[Dataset entries]
+ + +
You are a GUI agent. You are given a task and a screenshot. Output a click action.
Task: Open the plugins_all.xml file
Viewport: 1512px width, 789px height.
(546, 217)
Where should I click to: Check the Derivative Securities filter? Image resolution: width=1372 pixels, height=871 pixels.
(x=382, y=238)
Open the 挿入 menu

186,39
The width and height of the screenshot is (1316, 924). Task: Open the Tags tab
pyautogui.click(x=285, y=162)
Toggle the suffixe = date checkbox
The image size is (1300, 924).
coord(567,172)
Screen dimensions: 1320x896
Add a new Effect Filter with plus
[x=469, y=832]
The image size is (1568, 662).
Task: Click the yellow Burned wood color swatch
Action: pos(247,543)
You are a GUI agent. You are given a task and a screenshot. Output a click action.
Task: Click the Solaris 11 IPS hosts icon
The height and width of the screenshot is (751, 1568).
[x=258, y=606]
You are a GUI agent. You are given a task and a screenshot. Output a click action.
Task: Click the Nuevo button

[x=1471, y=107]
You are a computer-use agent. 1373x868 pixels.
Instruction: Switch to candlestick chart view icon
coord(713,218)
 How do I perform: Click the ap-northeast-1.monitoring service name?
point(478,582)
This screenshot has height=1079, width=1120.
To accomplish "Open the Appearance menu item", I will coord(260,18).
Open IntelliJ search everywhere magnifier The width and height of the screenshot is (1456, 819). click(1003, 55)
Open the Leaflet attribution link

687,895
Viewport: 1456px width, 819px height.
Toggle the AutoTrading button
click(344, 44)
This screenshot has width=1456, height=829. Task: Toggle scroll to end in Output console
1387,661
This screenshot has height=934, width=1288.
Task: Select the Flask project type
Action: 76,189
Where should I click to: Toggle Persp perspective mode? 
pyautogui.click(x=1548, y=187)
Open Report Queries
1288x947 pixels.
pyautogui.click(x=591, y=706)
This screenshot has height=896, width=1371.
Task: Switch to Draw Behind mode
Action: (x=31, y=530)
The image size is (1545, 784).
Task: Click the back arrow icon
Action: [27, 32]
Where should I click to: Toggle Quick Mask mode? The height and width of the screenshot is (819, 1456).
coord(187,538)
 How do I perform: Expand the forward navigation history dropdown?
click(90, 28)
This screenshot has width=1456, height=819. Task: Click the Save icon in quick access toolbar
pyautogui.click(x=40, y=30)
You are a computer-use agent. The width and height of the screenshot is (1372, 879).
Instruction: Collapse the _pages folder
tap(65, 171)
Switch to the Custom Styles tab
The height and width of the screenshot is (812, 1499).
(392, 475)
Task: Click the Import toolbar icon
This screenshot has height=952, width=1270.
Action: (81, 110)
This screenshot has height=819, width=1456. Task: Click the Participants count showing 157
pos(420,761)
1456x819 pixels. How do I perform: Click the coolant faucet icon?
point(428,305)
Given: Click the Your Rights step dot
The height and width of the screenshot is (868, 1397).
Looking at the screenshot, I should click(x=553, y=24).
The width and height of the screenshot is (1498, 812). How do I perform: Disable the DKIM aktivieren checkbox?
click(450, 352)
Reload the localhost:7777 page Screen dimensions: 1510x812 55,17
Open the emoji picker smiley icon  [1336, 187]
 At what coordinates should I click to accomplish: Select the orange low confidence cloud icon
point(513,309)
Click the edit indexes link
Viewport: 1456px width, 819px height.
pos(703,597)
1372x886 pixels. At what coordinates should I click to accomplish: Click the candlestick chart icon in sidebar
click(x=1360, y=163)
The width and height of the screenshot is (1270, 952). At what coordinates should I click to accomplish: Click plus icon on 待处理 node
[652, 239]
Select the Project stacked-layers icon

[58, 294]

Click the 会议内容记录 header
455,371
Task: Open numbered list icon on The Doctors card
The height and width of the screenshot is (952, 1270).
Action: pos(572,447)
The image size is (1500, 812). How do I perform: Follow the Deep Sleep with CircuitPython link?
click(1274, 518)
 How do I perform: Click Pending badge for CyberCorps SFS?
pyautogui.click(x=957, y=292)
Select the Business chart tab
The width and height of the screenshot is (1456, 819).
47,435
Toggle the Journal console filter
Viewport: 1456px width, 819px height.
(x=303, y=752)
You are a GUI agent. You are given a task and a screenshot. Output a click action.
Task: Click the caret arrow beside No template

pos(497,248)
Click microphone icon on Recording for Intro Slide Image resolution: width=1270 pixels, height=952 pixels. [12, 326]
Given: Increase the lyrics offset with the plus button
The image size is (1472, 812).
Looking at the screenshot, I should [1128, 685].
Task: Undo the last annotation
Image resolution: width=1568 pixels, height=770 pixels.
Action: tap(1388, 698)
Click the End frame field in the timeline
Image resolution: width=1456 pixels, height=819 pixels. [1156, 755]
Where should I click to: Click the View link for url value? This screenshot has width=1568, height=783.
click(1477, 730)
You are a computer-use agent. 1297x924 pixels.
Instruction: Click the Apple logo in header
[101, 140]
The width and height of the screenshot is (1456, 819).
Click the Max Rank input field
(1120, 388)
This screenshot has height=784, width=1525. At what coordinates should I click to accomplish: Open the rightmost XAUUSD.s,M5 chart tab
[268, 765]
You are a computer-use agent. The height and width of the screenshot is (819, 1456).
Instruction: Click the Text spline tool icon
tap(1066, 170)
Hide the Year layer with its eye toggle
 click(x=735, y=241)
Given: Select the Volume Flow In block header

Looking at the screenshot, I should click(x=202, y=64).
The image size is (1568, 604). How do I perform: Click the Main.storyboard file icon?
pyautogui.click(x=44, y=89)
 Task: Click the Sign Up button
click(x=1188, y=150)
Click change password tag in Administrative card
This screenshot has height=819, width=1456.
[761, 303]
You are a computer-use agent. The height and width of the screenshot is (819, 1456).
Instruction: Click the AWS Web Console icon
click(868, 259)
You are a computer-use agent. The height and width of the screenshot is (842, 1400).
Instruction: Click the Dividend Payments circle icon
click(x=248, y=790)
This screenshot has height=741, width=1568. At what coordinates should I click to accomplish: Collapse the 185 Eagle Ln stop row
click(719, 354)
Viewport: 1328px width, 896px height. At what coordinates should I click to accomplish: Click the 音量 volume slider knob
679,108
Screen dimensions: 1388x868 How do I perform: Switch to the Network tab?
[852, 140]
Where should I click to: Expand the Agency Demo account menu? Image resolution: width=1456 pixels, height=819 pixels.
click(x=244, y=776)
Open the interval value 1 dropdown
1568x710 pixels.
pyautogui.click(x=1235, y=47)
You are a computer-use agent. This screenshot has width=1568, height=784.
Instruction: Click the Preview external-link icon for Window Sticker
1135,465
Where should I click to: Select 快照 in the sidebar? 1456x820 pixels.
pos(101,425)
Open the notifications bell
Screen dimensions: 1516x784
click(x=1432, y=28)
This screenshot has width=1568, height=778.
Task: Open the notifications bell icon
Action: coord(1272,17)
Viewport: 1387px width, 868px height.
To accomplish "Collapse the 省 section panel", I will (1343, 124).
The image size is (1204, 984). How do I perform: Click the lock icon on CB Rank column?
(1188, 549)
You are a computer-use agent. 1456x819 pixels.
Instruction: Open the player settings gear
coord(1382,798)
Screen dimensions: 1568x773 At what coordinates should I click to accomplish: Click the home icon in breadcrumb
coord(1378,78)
+ + +
EXERCISE DETAILS
The records above should be reproduced in full, exactly as they read.

RESPONSE AREA
You are a GUI agent. You are given a task and a screenshot. Output a click action.
Task: Open the plugins_all.xml file
Viewport: 1512px width, 789px height.
(546, 217)
Where should I click to: Check the Derivative Securities filter? Image resolution: width=1372 pixels, height=871 pixels.
(x=382, y=238)
Open the 挿入 menu

186,39
The width and height of the screenshot is (1316, 924). Task: Open the Tags tab
pyautogui.click(x=285, y=162)
Toggle the suffixe = date checkbox
The image size is (1300, 924).
coord(567,172)
Screen dimensions: 1320x896
Add a new Effect Filter with plus
[x=469, y=832]
The image size is (1568, 662).
Task: Click the yellow Burned wood color swatch
Action: pos(247,543)
You are a GUI agent. You are given a task and a screenshot. Output a click action.
Task: Click the Solaris 11 IPS hosts icon
The height and width of the screenshot is (751, 1568).
[x=258, y=606]
You are a GUI agent. You are given a task and a screenshot. Output a click action.
Task: Click the Nuevo button

[x=1471, y=107]
You are a computer-use agent. 1373x868 pixels.
Instruction: Switch to candlestick chart view icon
coord(713,218)
 How do I perform: Click the ap-northeast-1.monitoring service name?
point(478,582)
This screenshot has height=1079, width=1120.
To accomplish "Open the Appearance menu item", I will coord(260,18).
Open IntelliJ search everywhere magnifier The width and height of the screenshot is (1456, 819). click(1003, 55)
Open the Leaflet attribution link

687,895
Viewport: 1456px width, 819px height.
Toggle the AutoTrading button
click(344, 44)
This screenshot has width=1456, height=829. Task: Toggle scroll to end in Output console
1387,661
This screenshot has height=934, width=1288.
Task: Select the Flask project type
Action: 76,189
Where should I click to: Toggle Persp perspective mode? 
pyautogui.click(x=1548, y=187)
Open Report Queries
1288x947 pixels.
pyautogui.click(x=591, y=706)
This screenshot has height=896, width=1371.
Task: Switch to Draw Behind mode
Action: (x=31, y=530)
The image size is (1545, 784).
Task: Click the back arrow icon
Action: [27, 32]
Where should I click to: Toggle Quick Mask mode? The height and width of the screenshot is (819, 1456).
coord(187,538)
 How do I perform: Expand the forward navigation history dropdown?
click(90, 28)
This screenshot has width=1456, height=819. Task: Click the Save icon in quick access toolbar
pyautogui.click(x=40, y=30)
You are a computer-use agent. The width and height of the screenshot is (1372, 879).
Instruction: Collapse the _pages folder
tap(65, 171)
Switch to the Custom Styles tab
The height and width of the screenshot is (812, 1499).
(392, 475)
Task: Click the Import toolbar icon
This screenshot has height=952, width=1270.
Action: (81, 110)
This screenshot has height=819, width=1456. Task: Click the Participants count showing 157
pos(420,761)
1456x819 pixels. How do I perform: Click the coolant faucet icon?
point(428,305)
Given: Click the Your Rights step dot
The height and width of the screenshot is (868, 1397).
Looking at the screenshot, I should click(x=553, y=24).
The width and height of the screenshot is (1498, 812). How do I perform: Disable the DKIM aktivieren checkbox?
click(450, 352)
Reload the localhost:7777 page Screen dimensions: 1510x812 55,17
Open the emoji picker smiley icon  [1336, 187]
 At what coordinates should I click to accomplish: Select the orange low confidence cloud icon
point(513,309)
Click the edit indexes link
Viewport: 1456px width, 819px height.
pos(703,597)
1372x886 pixels. At what coordinates should I click to accomplish: Click the candlestick chart icon in sidebar
click(x=1360, y=163)
The width and height of the screenshot is (1270, 952). At what coordinates should I click to accomplish: Click plus icon on 待处理 node
[652, 239]
Select the Project stacked-layers icon

[58, 294]

Click the 会议内容记录 header
455,371
Task: Open numbered list icon on The Doctors card
The height and width of the screenshot is (952, 1270).
Action: pos(572,447)
The image size is (1500, 812). How do I perform: Follow the Deep Sleep with CircuitPython link?
click(1274, 518)
 How do I perform: Click Pending badge for CyberCorps SFS?
pyautogui.click(x=957, y=292)
Select the Business chart tab
The width and height of the screenshot is (1456, 819).
47,435
Toggle the Journal console filter
Viewport: 1456px width, 819px height.
(x=303, y=752)
You are a GUI agent. You are given a task and a screenshot. Output a click action.
Task: Click the caret arrow beside No template

pos(497,248)
Click microphone icon on Recording for Intro Slide Image resolution: width=1270 pixels, height=952 pixels. [12, 326]
Given: Increase the lyrics offset with the plus button
The image size is (1472, 812).
Looking at the screenshot, I should [1128, 685].
Task: Undo the last annotation
Image resolution: width=1568 pixels, height=770 pixels.
Action: tap(1388, 698)
Click the End frame field in the timeline
Image resolution: width=1456 pixels, height=819 pixels. [1156, 755]
Where should I click to: Click the View link for url value? This screenshot has width=1568, height=783.
click(1477, 730)
You are a computer-use agent. 1297x924 pixels.
Instruction: Click the Apple logo in header
[101, 140]
The width and height of the screenshot is (1456, 819).
Click the Max Rank input field
(1120, 388)
This screenshot has height=784, width=1525. At what coordinates should I click to accomplish: Open the rightmost XAUUSD.s,M5 chart tab
[268, 765]
You are a computer-use agent. The height and width of the screenshot is (819, 1456).
Instruction: Click the Text spline tool icon
tap(1066, 170)
Hide the Year layer with its eye toggle
 click(x=735, y=241)
Given: Select the Volume Flow In block header

Looking at the screenshot, I should click(x=202, y=64).
The image size is (1568, 604). How do I perform: Click the Main.storyboard file icon?
pyautogui.click(x=44, y=89)
 Task: Click the Sign Up button
click(x=1188, y=150)
Click change password tag in Administrative card
This screenshot has height=819, width=1456.
[761, 303]
You are a computer-use agent. The height and width of the screenshot is (819, 1456).
Instruction: Click the AWS Web Console icon
click(868, 259)
You are a computer-use agent. The height and width of the screenshot is (842, 1400).
Instruction: Click the Dividend Payments circle icon
click(x=248, y=790)
This screenshot has height=741, width=1568. At what coordinates should I click to accomplish: Collapse the 185 Eagle Ln stop row
click(719, 354)
Viewport: 1328px width, 896px height. At what coordinates should I click to accomplish: Click the 音量 volume slider knob
679,108
Screen dimensions: 1388x868 How do I perform: Switch to the Network tab?
[852, 140]
Where should I click to: Expand the Agency Demo account menu? Image resolution: width=1456 pixels, height=819 pixels.
click(x=244, y=776)
Open the interval value 1 dropdown
1568x710 pixels.
pyautogui.click(x=1235, y=47)
You are a computer-use agent. This screenshot has width=1568, height=784.
Instruction: Click the Preview external-link icon for Window Sticker
1135,465
Where should I click to: Select 快照 in the sidebar? 1456x820 pixels.
pos(101,425)
Open the notifications bell
Screen dimensions: 1516x784
click(x=1432, y=28)
This screenshot has width=1568, height=778.
Task: Open the notifications bell icon
Action: coord(1272,17)
Viewport: 1387px width, 868px height.
To accomplish "Collapse the 省 section panel", I will (1343, 124).
The image size is (1204, 984). How do I perform: Click the lock icon on CB Rank column?
(1188, 549)
You are a computer-use agent. 1456x819 pixels.
Instruction: Open the player settings gear
coord(1382,798)
Screen dimensions: 1568x773 At what coordinates should I click to accomplish: Click the home icon in breadcrumb
coord(1378,78)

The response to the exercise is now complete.